What the task asks: Pick out each line of the records in which the word "field" appears.

================

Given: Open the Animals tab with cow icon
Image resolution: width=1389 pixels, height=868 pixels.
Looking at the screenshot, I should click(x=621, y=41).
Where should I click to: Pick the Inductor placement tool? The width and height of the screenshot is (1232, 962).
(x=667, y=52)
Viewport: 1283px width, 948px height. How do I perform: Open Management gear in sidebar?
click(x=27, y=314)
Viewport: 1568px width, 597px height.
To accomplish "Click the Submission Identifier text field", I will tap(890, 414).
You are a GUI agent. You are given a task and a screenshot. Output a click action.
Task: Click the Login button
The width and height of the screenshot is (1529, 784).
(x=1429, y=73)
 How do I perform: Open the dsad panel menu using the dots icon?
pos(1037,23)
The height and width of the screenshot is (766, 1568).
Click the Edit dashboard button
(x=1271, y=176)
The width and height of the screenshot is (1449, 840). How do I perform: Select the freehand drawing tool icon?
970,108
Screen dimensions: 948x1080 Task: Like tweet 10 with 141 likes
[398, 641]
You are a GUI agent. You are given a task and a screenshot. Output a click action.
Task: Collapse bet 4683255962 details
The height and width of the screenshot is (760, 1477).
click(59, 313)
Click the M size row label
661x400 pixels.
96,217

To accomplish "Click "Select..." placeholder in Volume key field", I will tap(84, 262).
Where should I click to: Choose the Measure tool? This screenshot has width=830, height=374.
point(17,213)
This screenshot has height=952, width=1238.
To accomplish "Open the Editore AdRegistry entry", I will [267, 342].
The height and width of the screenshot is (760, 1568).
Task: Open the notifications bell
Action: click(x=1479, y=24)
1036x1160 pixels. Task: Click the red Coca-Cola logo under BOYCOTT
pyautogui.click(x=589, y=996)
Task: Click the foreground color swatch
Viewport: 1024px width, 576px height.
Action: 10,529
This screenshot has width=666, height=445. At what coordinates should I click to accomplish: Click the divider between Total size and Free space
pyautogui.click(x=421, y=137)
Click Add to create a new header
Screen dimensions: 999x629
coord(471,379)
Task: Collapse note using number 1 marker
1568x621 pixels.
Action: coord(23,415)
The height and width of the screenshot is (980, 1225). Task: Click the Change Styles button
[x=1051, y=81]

================

Solution below:
To accomplish "Click the Submission Identifier text field", I will tap(890, 414).
To accomplish "Click "Select..." placeholder in Volume key field", I will tap(84, 262).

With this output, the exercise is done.